What to Wear Babies aren't as good at regulating their body temperature as older kids and adults are. But that doesn't mean your child should be bundled up like a mini-astronaut every time you're out for a short stroll. To keep her warm and comfortable when inside or out, dress her in one layer more than you're wearing yourself. (Some don't need the extra layer though, so see what works best for your child. More on how your baby should be dressed...
A hat is the number one necessity. On very cold days, be sure to use a cap that totally covers the ears; one that fastens under the chin is cozy and won't fall off.
Skip the hard-to-handle snowsuit until your baby's walking. A warm jacket's enough for her top, and you can cover up her legs with a fleece or blanket.
Thick coats should come off before the car-seat straps go on -- the extra padding will make the harness too loose. Add a blanket or a bunting bag (a fitted blanket that goes over a car seat or stroller) over the straps instead.
Wear your baby against your body in a sling or carrier to keep her warmer than when she's riding in a stroller. You'll be able to dress her in lighter clothing (skip the coat). Keep a blanket on hand to throw over her if she gets cold.
The more comfortably babies are dressed for bed, the better they sleep. If you swaddle your baby, use a lightweight cloth. Cotton's the best bet for sleeping, since it's cozy, soft, and more "breathable" than other fabrics.

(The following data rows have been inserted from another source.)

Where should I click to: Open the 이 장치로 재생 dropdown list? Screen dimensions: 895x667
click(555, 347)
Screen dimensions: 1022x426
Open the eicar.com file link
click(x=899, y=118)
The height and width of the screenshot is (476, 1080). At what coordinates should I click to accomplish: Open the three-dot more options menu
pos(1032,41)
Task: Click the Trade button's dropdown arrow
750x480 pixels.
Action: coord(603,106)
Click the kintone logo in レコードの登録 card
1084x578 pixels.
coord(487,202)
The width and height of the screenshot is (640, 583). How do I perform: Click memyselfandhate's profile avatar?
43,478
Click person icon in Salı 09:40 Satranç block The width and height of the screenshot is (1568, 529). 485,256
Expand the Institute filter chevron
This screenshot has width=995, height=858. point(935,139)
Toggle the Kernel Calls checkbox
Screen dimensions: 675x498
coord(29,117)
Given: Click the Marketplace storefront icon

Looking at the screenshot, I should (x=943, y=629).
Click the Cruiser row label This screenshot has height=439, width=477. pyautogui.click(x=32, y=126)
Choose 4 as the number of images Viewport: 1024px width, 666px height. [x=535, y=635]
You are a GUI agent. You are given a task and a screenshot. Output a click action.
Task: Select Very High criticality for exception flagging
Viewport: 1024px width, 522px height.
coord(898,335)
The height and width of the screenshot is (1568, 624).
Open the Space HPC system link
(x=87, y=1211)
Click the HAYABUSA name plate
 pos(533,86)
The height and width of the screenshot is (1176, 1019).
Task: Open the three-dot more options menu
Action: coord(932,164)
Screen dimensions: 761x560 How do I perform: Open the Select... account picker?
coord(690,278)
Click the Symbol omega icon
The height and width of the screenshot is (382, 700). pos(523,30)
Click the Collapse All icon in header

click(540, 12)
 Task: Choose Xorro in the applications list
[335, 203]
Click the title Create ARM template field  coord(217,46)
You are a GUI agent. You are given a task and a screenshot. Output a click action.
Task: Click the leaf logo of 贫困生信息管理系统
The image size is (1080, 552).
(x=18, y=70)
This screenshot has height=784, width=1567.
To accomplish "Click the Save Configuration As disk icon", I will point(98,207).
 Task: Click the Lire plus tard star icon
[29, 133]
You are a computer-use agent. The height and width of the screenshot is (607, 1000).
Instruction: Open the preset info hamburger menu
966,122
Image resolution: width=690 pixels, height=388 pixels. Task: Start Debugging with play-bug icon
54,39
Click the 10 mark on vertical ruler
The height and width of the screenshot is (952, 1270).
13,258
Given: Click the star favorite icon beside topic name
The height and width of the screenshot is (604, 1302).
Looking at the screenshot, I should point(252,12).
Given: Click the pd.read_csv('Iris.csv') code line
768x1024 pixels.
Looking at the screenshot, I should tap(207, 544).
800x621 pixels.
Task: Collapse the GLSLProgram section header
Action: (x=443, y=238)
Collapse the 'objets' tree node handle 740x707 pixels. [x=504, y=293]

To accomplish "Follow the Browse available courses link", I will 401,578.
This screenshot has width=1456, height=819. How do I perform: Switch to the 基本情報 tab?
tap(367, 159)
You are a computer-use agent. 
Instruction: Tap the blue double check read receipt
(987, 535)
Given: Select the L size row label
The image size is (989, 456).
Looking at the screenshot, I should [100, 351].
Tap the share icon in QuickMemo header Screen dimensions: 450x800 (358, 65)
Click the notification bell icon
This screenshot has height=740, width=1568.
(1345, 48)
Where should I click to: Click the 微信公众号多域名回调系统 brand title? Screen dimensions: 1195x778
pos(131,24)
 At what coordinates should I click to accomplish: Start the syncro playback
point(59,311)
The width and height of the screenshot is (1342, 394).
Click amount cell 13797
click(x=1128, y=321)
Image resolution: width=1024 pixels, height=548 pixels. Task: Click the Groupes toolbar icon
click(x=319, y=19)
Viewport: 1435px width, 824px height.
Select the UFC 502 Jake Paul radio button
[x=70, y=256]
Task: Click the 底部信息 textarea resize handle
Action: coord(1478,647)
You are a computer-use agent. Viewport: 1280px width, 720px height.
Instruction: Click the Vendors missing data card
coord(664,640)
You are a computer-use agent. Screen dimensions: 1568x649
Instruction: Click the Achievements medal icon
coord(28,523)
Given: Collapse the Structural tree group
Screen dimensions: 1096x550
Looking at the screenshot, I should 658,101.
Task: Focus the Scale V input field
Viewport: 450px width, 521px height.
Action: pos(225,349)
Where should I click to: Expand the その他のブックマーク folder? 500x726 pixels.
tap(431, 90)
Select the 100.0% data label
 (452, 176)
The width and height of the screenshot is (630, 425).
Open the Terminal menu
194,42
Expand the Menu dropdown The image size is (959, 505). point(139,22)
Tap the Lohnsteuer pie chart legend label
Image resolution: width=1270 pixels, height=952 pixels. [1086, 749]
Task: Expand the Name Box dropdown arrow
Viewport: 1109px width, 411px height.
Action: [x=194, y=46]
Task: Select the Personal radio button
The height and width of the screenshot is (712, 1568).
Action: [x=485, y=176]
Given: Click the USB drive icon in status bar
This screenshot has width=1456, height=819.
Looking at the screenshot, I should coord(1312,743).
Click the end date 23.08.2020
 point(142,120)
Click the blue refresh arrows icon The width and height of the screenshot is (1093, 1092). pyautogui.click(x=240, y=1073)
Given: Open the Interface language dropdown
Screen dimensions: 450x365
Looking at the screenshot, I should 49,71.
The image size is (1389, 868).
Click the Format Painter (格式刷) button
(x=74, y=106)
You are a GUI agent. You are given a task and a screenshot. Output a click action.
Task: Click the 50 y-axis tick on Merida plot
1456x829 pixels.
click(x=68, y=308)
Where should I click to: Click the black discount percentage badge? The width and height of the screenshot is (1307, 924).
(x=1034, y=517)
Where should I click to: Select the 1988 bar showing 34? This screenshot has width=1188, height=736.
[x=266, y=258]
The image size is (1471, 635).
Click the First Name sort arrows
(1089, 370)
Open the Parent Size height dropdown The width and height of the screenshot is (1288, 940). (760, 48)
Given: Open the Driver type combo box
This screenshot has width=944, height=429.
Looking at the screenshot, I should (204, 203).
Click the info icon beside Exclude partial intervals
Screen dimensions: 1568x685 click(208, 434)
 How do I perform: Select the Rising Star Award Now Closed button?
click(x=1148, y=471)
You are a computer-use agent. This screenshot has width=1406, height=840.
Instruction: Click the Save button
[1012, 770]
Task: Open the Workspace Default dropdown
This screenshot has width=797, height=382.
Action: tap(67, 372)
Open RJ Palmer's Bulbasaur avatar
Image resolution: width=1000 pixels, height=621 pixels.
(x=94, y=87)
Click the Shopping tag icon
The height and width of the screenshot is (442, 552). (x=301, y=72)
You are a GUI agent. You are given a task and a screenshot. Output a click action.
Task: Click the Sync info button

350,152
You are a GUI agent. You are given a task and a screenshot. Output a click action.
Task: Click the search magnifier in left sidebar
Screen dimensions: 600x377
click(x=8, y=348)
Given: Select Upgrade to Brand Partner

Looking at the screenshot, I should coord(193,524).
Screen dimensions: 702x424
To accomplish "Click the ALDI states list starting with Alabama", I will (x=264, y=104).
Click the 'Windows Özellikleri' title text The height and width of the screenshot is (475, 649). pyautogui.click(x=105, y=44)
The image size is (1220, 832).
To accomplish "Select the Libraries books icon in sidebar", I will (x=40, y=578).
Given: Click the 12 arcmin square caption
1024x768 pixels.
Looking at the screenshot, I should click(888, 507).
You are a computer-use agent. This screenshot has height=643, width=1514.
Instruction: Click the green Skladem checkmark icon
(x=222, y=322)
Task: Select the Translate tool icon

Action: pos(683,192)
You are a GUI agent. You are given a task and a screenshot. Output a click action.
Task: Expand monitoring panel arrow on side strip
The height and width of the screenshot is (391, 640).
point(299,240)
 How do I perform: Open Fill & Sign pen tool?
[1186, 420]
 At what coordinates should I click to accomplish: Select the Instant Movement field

Skip the blankets in the crib until around 12 months -- they're a suffocation risk before then, and babies just kick them off. Instead, try a coverall (a one-piece outfit with feet, also called a sleeper or a stretchie) or a sleep sack (a wearable blanket with armholes). A fitted flannel crib sheet adds warmth, too.
If your baby sleeps in your bed, she'll get extra heat from you, so she can be dressed lighter; a swaddling cloth may be all she needs. (Keep in mind that your pillows, sheets, and blankets are a suffocation risk and should be kept away from her.)